───── Brano di testo

Di comidad (del 15/05/2008 @ 10:36:42, in Commentario 2008, linkato 1401 volte)
La dichiarazione del nuovo presidente della Camera Gianfranco Fini, secondo il quale ammazzare inermi passanti è meno grave che bruciare bandiere israeliane, è stata interpretata da molti esponenti della sinistra come un diversivo, un modo per minimizzare l'assassinio avvenuto a Verona ad opera di presunti naziskin. In realtà la dichiarazione di Fini aveva uno scopo molto più evidente e preciso, cioè imporre una gerarchia di reati al cui vertice c'è il delitto di leso colonialismo; perciò sono state le reazioni della sinistra a risultare piuttosto deboli, ispirate ad un antifascismo astratto e ideologico, che non tiene conto dell'effettivo ruolo storico, di strumento del colonialismo, che il fascismo ha svolto. Gianfranco Fini è un erede della tradizione della Repubblica Sociale Italiana, perciò per comprenderne l'atteggiamento occorre vedere la RSI al di fuori del mito propagandistico che ancora si tende ad accettare supinamente su di essa. Secondo questo mito - che di recente anche Giampaolo Pansa si è incaricato di avallare e alimentare -, la Repubblica di Salò avrebbe costituito una disperata testimonianza di coerenza e di fedeltà all'alleato tedesco, quindi una scelta puramente etica ed estetica, la cui ferocia sarebbe derivata proprio da questa disperazione.

Questa falsificazione non tiene conto di un dato noto a tutti gli storici della seconda guerra mondiale, e cioè che per tutto il 1944 fu realistica l'ipotesi del cosiddetto "cambio di fronte",ovvero la possibilità che gli Anglo-Americani rivolgessero le armi contro l'ex-alleato sovietico, arruolando a questo scopo la Germania e l'Italia in funzione subordinata.

La Repubblica Sociale Italiana non nacque quindi in nome della coerenza e dell'onore da difendere, ma su un progetto di Stato anticomunista, strumento della colonizzazione anglo-americana dell'Italia. Nonostante il fervore di contatti diplomatici, questo progetto non andò in porto, probabilmente a causa dell'avanzata più rapida del previsto da parte dell'Armata Rossa, ma ciò non impedì che, a guerra finita, il personale nazifascista fosse in gran parte arruolato dagli Stati Uniti per combattere la Guerra Fredda. I "nuovi" servizi segreti tedeschi e italiani furono costituiti in parte preponderante da "ex" fascisti e nazisti. Il cambio di fronte quindi avvenne, però dopo la fine delle aperte ostilità; perciò non senza che fascisti e nazisti pagassero un prezzo molto più alto di quanto non avessero sperato.

──────────
───── Materiale

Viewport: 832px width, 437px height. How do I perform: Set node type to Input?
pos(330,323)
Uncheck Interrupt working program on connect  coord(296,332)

──────────

* [Consegna esercizio] Scrivi il seguito del brano sulla dichiarazione di Fini e sulla Repubblica Sociale Italiana, partendo subito dopo la sua ultima frase. L'elenco non ha alcun ruolo in questo esercizio.

* [Risultato]
Uno dei fatti che Pansa mette in ombra, è proprio che dopo il 25 aprile del 1945 nessuno poteva essere ancora sicuro che la guerra civile fosse davvero finita e nessuno sapeva neppure quale sarebbe stato l'atteggiamento degli Anglo-Americani. Sta di fatto che la lista di criminali fascisti e nazisti passati al soldo degli Stati Uniti è inesauribile. Che la guerra civile sia continuata anche dopo il 25 aprile non è quindi un fatto sorprendente, e non può essere attribuito a mero desiderio di vendetta e di potere dei partigiani rossi.
Il Movimento Sociale Italiano fu un partito che si presentava come anti-sistema, ma che in realtà prosperava dentro il sistema, dato che occupava l'alta burocrazia ministeriale, la Polizia, l'Arma dei Carabinieri, i servizi segreti e l'Esercito. Il fascismo italiano passò quindi con estrema disinvoltura dal nazionalismo - un nazionalismo peraltro ambiguo e venato di autorazzismo -, ad una concreta collaborazione con la colonizzazione anglo-americana, giustificandosi con la necessità della difesa contro il pericolo comunista.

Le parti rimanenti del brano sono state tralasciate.